━━━━━ Provided information

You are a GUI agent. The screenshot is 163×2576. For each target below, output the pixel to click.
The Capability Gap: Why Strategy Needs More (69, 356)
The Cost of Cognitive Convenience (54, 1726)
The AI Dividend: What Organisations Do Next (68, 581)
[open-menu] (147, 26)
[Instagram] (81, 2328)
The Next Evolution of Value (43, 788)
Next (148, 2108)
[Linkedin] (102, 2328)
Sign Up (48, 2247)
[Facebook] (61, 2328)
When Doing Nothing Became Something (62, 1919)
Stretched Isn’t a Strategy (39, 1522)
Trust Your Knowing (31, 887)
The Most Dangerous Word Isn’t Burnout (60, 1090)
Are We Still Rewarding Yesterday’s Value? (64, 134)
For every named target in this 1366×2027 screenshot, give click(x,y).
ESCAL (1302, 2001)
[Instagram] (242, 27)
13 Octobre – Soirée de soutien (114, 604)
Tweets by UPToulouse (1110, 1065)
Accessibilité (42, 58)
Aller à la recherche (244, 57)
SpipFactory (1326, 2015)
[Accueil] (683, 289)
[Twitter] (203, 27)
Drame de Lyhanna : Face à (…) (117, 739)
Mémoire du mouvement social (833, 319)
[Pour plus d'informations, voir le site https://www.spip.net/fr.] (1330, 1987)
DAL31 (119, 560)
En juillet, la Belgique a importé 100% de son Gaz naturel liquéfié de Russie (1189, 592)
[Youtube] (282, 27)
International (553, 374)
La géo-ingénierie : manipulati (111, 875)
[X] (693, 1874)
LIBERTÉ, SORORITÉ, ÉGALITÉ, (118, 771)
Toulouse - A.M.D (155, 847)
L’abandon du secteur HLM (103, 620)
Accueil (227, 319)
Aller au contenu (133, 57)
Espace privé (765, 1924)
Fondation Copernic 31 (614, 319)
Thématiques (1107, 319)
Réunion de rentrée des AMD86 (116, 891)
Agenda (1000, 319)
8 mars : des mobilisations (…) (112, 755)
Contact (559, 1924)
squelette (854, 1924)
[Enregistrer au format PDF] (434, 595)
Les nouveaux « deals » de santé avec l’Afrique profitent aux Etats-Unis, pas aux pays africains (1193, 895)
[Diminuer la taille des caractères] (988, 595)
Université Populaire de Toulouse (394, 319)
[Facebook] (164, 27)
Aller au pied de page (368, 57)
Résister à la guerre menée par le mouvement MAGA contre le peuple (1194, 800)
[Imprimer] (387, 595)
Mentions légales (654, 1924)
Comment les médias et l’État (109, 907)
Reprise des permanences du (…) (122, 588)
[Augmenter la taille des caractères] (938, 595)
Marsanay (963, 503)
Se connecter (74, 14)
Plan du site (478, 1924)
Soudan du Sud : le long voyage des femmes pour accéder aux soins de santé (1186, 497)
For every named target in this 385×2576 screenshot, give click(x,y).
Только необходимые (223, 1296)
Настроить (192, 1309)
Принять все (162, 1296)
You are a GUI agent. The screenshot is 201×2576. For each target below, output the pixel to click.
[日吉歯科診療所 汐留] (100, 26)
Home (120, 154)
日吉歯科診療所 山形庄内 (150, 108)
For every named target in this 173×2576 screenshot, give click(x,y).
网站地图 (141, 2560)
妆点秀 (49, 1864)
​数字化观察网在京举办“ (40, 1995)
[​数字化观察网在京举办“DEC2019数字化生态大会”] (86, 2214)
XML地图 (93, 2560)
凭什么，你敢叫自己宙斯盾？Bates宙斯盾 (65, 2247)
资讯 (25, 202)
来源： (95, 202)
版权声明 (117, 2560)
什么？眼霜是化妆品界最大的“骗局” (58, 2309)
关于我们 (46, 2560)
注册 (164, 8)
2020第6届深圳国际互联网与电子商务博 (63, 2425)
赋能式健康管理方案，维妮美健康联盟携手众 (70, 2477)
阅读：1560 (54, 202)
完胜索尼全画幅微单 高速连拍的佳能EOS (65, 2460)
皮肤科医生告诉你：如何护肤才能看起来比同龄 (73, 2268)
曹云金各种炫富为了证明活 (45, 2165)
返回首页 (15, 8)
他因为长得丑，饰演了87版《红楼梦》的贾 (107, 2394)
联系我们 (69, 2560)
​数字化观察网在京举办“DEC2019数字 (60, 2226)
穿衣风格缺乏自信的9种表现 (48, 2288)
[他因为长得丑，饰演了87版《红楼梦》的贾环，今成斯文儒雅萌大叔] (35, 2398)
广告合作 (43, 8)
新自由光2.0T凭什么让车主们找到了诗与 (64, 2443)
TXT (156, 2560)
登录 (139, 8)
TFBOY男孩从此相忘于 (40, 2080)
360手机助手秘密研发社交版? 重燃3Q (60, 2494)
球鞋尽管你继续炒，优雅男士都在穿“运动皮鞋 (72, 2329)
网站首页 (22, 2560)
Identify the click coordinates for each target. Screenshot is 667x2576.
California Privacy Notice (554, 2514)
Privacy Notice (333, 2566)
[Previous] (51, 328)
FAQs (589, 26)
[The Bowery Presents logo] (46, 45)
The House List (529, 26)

━━━━━━━━━━

Work to be completed: The expected output is the run of lines from the one holding "新自由光2.0T凭什么让车主们找到了诗与 (64, 2443)" to the last line of the entries above, each reproduced character for character.

Reply to the exercise:
新自由光2.0T凭什么让车主们找到了诗与 (64, 2443)
TXT (156, 2560)
登录 (139, 8)
TFBOY男孩从此相忘于 (40, 2080)
360手机助手秘密研发社交版? 重燃3Q (60, 2494)
球鞋尽管你继续炒，优雅男士都在穿“运动皮鞋 (72, 2329)
网站首页 (22, 2560)
Identify the click coordinates for each target. Screenshot is 667x2576.
California Privacy Notice (554, 2514)
Privacy Notice (333, 2566)
[Previous] (51, 328)
FAQs (589, 26)
[The Bowery Presents logo] (46, 45)
The House List (529, 26)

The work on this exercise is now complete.